Material for the task:
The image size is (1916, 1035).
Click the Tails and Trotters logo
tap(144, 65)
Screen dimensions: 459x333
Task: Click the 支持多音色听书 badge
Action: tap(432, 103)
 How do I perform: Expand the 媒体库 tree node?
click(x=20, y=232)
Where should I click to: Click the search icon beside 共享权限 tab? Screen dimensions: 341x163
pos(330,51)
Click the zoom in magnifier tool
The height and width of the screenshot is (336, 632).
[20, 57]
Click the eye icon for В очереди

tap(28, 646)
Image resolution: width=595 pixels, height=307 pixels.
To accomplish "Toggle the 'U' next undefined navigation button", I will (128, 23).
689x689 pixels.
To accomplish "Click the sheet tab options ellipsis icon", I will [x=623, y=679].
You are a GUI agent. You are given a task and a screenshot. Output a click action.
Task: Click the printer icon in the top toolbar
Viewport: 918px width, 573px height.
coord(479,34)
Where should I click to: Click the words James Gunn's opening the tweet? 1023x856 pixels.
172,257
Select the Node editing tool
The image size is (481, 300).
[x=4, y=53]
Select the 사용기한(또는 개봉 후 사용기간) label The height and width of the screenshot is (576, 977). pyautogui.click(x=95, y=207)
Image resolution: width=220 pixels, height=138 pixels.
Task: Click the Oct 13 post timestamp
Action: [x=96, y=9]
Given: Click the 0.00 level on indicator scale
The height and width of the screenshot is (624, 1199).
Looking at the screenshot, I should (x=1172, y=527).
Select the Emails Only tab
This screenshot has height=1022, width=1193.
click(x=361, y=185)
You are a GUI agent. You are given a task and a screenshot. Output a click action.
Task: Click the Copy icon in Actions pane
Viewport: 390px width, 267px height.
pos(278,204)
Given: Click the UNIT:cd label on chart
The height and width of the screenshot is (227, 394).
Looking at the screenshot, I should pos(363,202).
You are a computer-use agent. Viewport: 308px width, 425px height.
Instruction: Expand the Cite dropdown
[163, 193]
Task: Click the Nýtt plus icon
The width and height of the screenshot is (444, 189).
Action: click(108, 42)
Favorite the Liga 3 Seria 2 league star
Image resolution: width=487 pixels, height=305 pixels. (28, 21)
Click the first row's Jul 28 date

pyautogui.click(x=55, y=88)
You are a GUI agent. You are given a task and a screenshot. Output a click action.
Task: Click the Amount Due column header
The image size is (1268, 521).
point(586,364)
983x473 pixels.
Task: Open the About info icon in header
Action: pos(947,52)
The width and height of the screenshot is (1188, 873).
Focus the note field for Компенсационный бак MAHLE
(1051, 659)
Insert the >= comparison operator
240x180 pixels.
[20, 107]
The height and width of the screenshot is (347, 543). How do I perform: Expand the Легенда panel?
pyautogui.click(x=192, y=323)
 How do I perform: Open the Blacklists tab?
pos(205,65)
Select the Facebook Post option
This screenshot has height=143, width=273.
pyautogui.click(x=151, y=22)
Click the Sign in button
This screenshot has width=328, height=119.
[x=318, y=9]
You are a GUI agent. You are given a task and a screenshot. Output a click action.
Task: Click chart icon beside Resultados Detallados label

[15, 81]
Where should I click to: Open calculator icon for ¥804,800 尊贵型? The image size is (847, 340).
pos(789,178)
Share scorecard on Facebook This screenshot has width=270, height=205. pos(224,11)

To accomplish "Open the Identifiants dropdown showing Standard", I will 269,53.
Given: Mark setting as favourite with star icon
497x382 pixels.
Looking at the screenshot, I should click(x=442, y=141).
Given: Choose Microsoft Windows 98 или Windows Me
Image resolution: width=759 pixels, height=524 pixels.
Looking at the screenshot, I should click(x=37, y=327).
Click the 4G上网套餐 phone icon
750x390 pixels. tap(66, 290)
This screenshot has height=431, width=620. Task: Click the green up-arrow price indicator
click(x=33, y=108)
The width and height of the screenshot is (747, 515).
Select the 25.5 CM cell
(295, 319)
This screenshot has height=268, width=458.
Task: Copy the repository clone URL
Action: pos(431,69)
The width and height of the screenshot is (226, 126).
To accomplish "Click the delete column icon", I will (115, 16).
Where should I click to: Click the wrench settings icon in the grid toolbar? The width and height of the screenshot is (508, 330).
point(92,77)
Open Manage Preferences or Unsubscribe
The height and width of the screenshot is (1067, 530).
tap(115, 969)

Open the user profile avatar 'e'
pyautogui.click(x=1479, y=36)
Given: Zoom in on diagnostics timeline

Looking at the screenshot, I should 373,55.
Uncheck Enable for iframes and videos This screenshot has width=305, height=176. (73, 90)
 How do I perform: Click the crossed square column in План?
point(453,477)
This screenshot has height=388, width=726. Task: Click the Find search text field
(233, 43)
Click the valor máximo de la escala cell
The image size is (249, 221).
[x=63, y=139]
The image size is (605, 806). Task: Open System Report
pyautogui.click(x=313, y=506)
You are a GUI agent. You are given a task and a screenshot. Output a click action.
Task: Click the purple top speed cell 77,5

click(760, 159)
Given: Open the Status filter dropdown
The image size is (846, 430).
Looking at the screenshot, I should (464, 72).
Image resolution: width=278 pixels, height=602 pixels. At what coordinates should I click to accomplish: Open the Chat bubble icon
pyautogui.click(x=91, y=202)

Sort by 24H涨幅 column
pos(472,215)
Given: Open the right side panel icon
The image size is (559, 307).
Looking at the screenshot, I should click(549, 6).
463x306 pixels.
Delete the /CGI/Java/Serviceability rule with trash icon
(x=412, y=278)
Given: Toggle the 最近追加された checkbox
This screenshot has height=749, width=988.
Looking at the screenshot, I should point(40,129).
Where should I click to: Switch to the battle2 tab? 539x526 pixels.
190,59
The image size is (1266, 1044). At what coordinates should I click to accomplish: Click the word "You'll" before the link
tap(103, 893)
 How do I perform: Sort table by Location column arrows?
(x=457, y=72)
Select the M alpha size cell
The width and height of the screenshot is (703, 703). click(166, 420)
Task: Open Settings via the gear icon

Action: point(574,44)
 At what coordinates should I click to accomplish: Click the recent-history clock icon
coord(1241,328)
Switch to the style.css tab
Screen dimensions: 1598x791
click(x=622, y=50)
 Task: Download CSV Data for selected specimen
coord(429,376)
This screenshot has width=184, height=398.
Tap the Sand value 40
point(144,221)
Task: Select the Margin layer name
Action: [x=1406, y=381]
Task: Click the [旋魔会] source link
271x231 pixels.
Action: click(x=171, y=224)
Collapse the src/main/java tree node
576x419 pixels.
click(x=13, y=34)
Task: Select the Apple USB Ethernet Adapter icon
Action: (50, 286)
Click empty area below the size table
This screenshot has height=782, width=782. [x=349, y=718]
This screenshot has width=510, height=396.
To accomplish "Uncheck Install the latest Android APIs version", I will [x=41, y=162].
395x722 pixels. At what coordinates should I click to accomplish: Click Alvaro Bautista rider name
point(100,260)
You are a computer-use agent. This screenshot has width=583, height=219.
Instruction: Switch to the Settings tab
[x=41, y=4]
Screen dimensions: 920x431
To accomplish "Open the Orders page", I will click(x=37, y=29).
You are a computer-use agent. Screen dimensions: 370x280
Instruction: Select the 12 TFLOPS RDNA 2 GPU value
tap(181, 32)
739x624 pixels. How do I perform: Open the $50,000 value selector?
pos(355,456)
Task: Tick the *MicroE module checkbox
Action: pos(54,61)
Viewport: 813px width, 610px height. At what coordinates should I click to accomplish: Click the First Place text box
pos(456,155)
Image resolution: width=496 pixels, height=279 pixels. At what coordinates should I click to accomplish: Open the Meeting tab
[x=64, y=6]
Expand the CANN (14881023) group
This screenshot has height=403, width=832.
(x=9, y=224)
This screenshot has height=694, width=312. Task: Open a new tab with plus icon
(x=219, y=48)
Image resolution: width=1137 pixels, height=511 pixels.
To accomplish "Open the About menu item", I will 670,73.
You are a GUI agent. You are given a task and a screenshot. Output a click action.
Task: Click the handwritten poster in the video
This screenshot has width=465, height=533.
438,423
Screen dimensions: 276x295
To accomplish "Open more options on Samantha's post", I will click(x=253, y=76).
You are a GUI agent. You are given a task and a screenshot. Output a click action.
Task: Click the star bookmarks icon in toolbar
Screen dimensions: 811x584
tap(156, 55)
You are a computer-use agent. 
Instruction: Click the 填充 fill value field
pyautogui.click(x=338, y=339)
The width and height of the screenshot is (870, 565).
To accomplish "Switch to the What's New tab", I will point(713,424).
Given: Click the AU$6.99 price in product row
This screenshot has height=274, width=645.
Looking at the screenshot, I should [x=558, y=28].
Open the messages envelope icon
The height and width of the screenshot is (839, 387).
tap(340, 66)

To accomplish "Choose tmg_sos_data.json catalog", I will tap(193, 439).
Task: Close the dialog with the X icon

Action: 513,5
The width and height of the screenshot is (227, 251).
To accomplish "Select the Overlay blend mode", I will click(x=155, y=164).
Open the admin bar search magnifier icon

Exercise: For the entries above, transcribe precisely the lines from the one with "This screenshot has height=403, width=832." through the end, including both.

Solution to this problem:
This screenshot has height=403, width=832.
(x=9, y=224)
This screenshot has height=694, width=312. Task: Open a new tab with plus icon
(x=219, y=48)
Image resolution: width=1137 pixels, height=511 pixels.
To accomplish "Open the About menu item", I will 670,73.
You are a GUI agent. You are given a task and a screenshot. Output a click action.
Task: Click the handwritten poster in the video
This screenshot has width=465, height=533.
438,423
Screen dimensions: 276x295
To accomplish "Open more options on Samantha's post", I will click(x=253, y=76).
You are a GUI agent. You are given a task and a screenshot. Output a click action.
Task: Click the star bookmarks icon in toolbar
Screen dimensions: 811x584
tap(156, 55)
You are a computer-use agent. 
Instruction: Click the 填充 fill value field
pyautogui.click(x=338, y=339)
The width and height of the screenshot is (870, 565).
To accomplish "Switch to the What's New tab", I will point(713,424).
Given: Click the AU$6.99 price in product row
This screenshot has height=274, width=645.
Looking at the screenshot, I should [x=558, y=28].
Open the messages envelope icon
The height and width of the screenshot is (839, 387).
tap(340, 66)

To accomplish "Choose tmg_sos_data.json catalog", I will tap(193, 439).
Task: Close the dialog with the X icon

Action: 513,5
The width and height of the screenshot is (227, 251).
To accomplish "Select the Overlay blend mode", I will click(x=155, y=164).
Open the admin bar search magnifier icon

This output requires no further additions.